-- START PASSAGE GIVEN --

Simulated Author's Rebuttal

3 responses · 0 unresolved

We thank the referee for the positive assessment of QMutBench's potential utility and for the constructive major comments. We address each point below, indicating revisions where appropriate. As this is a data showcase paper, our focus is on releasing the dataset and interface rather than conducting full-scale empirical evaluations of testing techniques.

read point-by-point responses

Referee: Abstract and §3 (dataset generation): the central utility claim—that the mutants serve as benchmarks to assess or compare test-suite quality—requires evidence that some mutants are killed by certain test suites but not others. No mutation-score experiments, survival-rate analysis, or comparison of detection rates across techniques are reported, leaving the discriminative power unverified.

-- END PASSAGE GIVEN --

● **PROBLEMS TO WORK ON**
1 – Using the rebuttal, answer these:
(a) How many responses does it list, and how many are unresolved?
(b) What kind of paper do the authors say this is?
(c) Besides the abstract, which section does the referee point to?
2 – Sum up the rebuttal in two sentences.

-- START MATERIAL PROVIDED --

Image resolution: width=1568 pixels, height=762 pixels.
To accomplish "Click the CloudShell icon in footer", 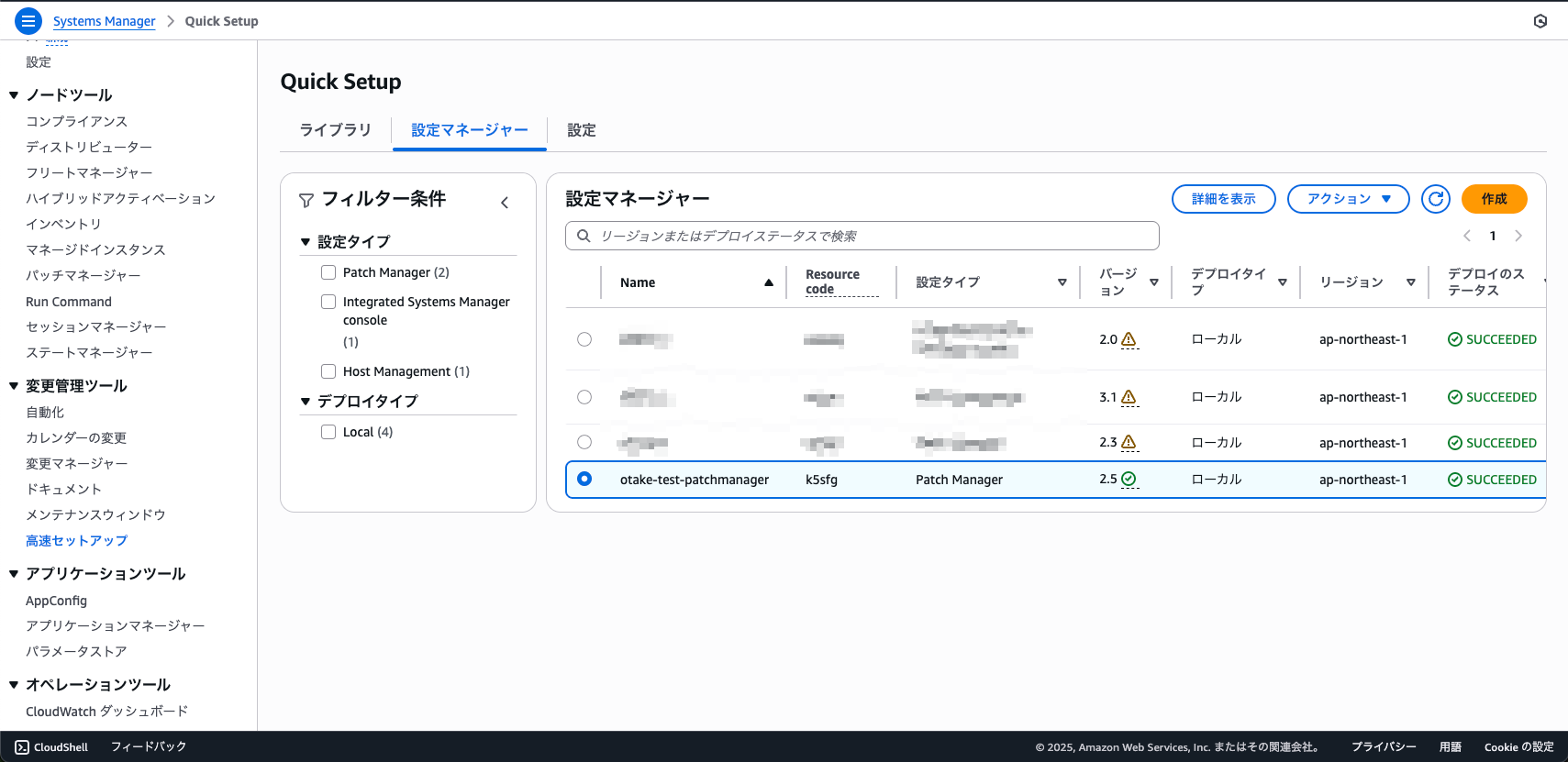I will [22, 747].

-- END MATERIAL PROVIDED --
-- START MATERIAL PROVIDED --

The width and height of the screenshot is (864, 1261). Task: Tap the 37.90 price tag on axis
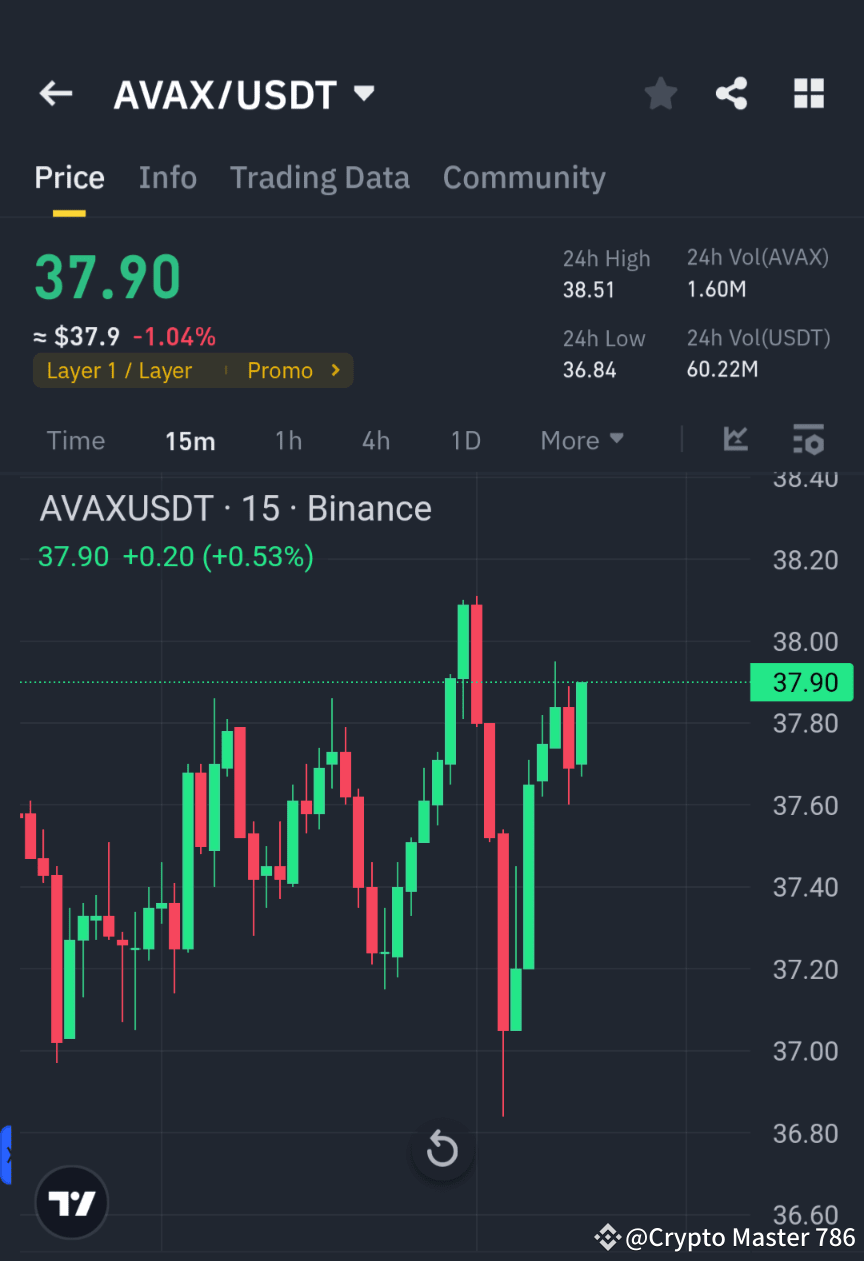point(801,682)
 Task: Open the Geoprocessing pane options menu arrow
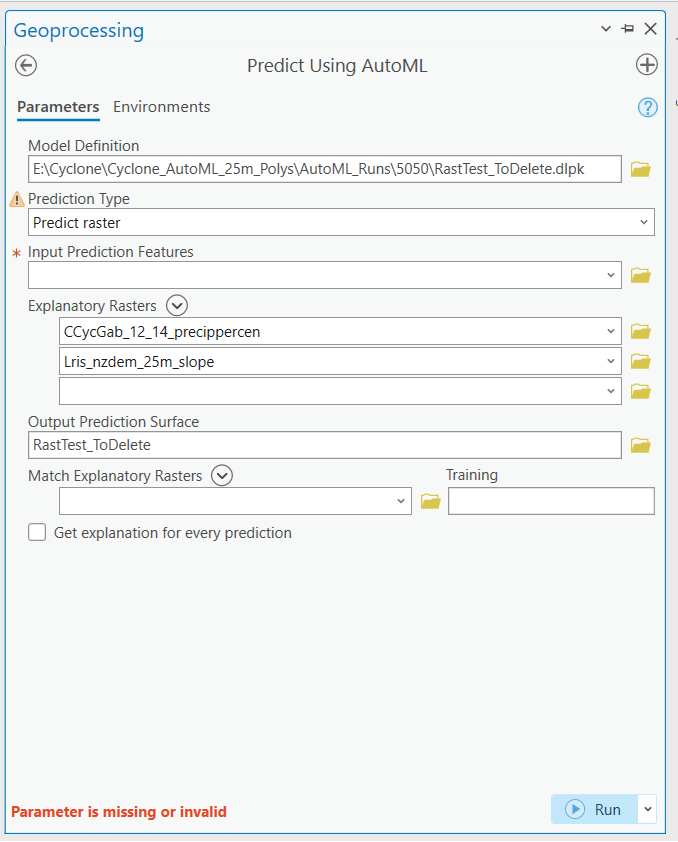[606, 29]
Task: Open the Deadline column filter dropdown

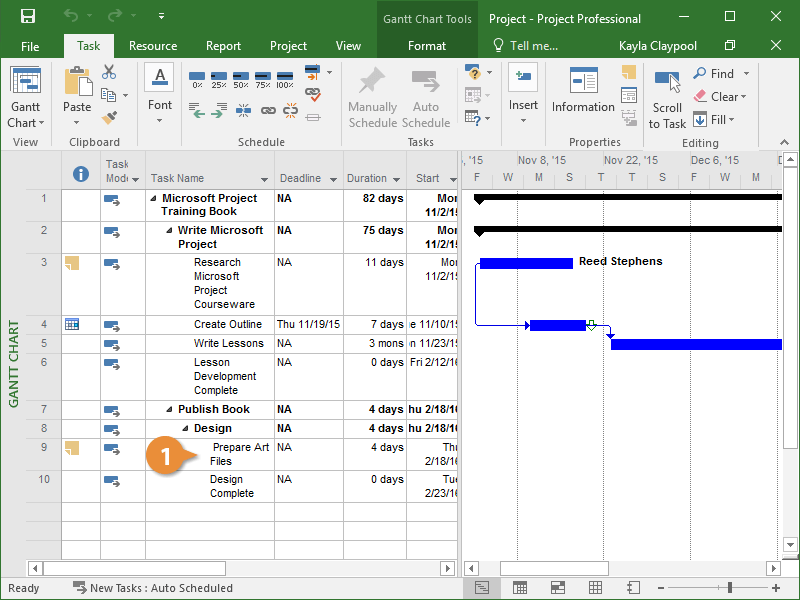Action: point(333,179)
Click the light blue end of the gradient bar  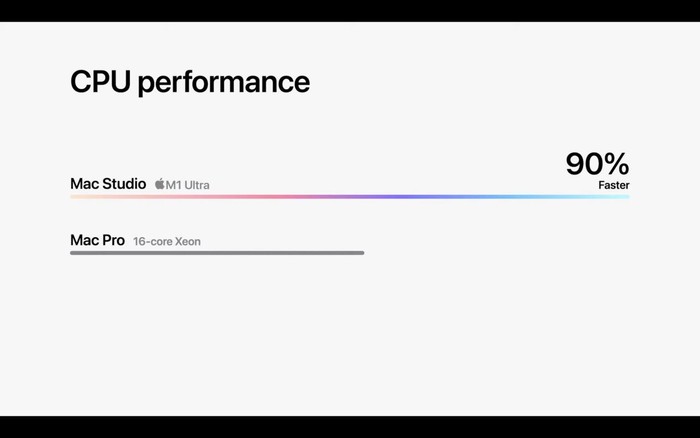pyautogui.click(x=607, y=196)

-- END MATERIAL PROVIDED --

● **ANSWERS TO THE TASKS**
1 –
(a) 3 responses, 0 unresolved.
(b) A data showcase paper.
(c) §3, on dataset generation.

2 – The authors thank the referee for a positive view of QMutBench's potential utility and explain that, since this is a data showcase paper, their focus is on releasing the dataset and interface rather than on full-scale empirical evaluations of testing techniques. The referee argues that the claim that the mutants can serve as benchmarks for judging test-suite quality needs evidence that some mutants are killed by certain test suites but not others, and notes that no mutation-score experiments, survival-rate analysis, or detection-rate comparisons are reported.